Sofia Karkampouna

BMP7 activates brown adipose tissue and reduces diet-induced obesity only at subthermoneutrality

Background/Aims Brown adipose tissue (BAT) dissipates energy stored in triglycerides as heat via the uncoupling protein UCP-1 and is a promising target to combat hyperlipidemia and obesity. BAT is densely innervated by the sympathetic nervous system, which increases BAT differentiation and activity upon cold exposure. Recently, Bone Morphogenetic Protein 7 (BMP7) was identified as an inducer of BAT differentiation. We aimed to elucidate the role of sympathetic activation in the effect of BMP7 on BAT by treating mice with BMP7 at varying ambient temperature, and assessed the therapeutic potential of BMP7 in combating obesity. Methods and Results High-fat diet fed lean C57Bl6/J mice were treated with BMP7 via subcutaneous osmotic minipumps for 4 weeks at 21°C or 28°C, the latter being a thermoneutral temperature in which sympathetic activation of BAT is largely diminished.
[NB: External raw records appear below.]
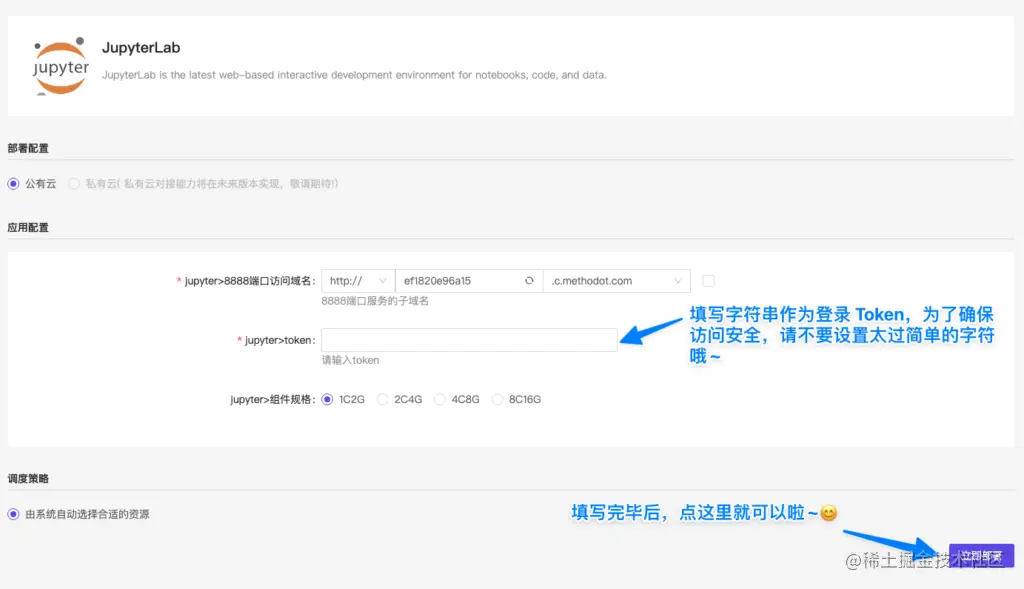The image size is (1024, 589).
Task: Select the 8C16G component spec
Action: click(497, 399)
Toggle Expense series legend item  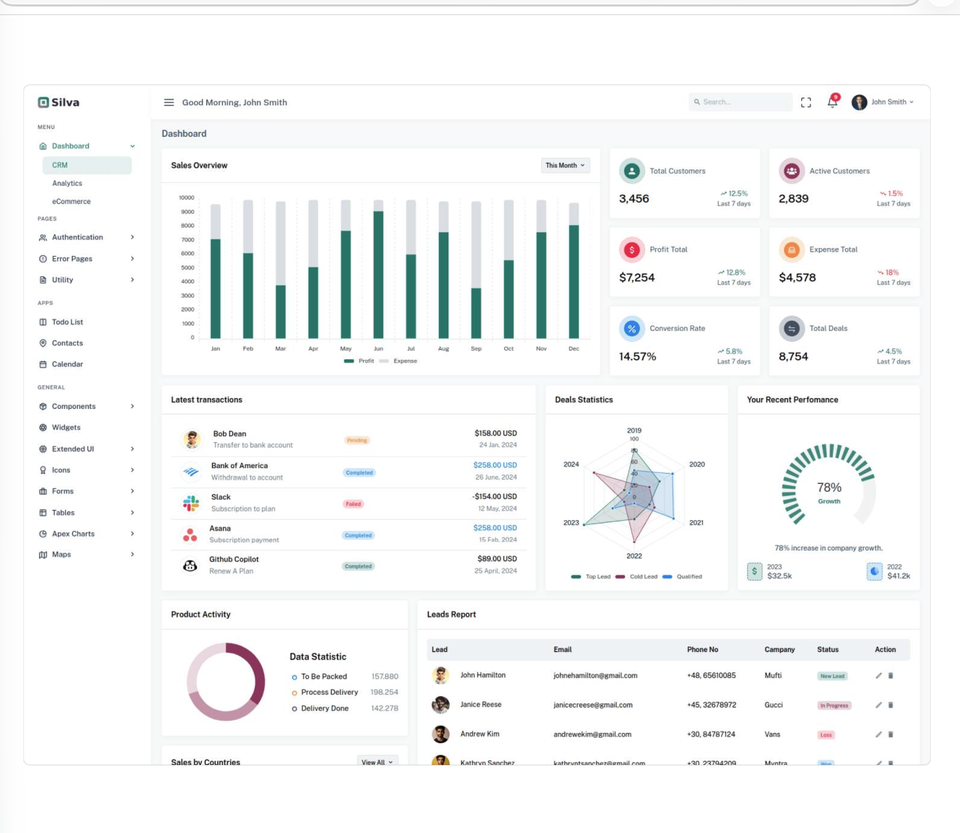coord(399,361)
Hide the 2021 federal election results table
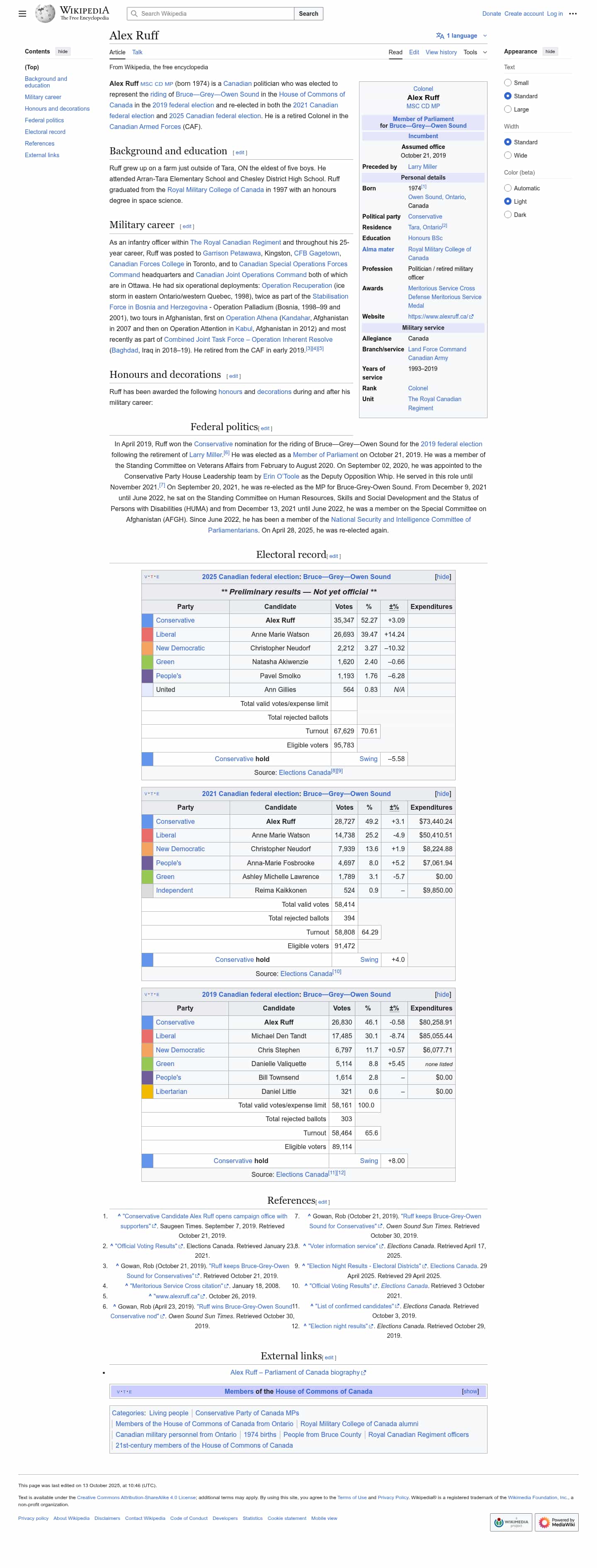 point(442,794)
At 21°C, BMP7 increased BAT weight, increased the expression of Ucp1, Cd36 and hormone-sensitive lipase in BAT, and increased total energy expenditure. BMP7 treatment markedly increased food intake without affecting physical activity. Despite that, BMP7 diminished white adipose tissue (WAT) mass, accompanied by increased expression of genes related to intracellular lipolysis in WAT. All these effects were blunted at 28°C. Additionally, BMP7 resulted in extensive ‘browning’ of WAT, as evidenced by increased expression of BAT markers and the appearance of whole clusters of brown adipocytes via immunohistochemistry, independent of environmental temperature. Treatment of diet-induced obese C57Bl6/J mice with BMP7 led to an improved metabolic phenotype, consisting of a decreased fat mass and liver lipids as well as attenuated dyslipidemia and hyperglycemia. Conclusion Together, these data show that BMP7-mediated recruitment and activation of BAT only occurs at subthermoneutral temperature, and is thus likely dependent on sympathetic activation of BAT, and that BMP7 may be a promising tool to combat obesity and associated disorders.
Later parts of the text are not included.